***** Given data

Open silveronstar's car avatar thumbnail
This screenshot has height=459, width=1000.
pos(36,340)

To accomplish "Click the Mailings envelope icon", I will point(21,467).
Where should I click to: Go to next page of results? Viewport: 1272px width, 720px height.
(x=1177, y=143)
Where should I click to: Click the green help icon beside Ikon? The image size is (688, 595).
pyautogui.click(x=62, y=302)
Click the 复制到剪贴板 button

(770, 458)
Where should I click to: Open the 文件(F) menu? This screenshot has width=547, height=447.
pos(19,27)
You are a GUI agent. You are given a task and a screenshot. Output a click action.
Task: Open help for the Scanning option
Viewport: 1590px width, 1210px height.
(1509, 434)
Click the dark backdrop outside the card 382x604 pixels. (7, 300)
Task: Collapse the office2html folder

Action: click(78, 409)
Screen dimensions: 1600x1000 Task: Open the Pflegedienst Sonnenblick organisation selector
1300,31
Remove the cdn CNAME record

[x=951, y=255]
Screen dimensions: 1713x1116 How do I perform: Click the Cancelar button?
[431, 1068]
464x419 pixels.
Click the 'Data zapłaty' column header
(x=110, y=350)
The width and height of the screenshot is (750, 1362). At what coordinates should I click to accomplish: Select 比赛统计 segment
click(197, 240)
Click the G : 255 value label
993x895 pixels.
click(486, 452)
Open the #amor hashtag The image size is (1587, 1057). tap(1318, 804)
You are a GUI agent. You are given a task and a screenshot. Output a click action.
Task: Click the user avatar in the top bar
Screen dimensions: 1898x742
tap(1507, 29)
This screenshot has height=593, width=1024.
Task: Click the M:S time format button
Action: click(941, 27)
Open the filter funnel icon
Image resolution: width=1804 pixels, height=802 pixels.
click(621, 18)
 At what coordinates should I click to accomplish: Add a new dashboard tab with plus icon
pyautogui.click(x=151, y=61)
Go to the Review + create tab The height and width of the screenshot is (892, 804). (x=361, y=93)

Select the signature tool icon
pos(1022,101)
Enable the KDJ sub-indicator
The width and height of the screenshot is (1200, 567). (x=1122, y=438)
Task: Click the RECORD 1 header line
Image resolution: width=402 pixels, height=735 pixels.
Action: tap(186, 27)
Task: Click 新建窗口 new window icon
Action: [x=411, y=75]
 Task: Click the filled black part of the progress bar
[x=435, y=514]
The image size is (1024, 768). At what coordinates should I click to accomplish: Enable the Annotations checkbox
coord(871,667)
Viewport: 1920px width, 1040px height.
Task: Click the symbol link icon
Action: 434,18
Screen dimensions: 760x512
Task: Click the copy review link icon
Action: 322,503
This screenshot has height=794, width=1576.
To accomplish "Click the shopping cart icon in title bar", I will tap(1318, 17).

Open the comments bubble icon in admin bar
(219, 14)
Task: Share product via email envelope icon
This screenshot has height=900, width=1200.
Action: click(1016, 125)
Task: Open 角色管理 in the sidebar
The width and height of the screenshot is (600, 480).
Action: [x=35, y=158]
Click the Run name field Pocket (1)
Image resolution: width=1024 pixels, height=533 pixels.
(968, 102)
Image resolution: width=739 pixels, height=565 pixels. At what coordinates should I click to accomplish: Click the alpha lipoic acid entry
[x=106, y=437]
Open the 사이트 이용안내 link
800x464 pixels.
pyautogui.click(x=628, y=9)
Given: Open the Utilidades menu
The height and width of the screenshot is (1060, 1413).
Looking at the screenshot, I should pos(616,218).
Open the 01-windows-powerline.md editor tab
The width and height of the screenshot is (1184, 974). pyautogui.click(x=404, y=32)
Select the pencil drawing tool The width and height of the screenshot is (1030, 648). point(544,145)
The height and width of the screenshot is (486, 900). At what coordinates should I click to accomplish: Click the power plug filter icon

**********

> _About this task_:
Wherever the string "point" appears in a line of the records, copy that line.

> _Response area_:
To accomplish "Click the Mailings envelope icon", I will point(21,467).
Select the pencil drawing tool The width and height of the screenshot is (1030, 648). point(544,145)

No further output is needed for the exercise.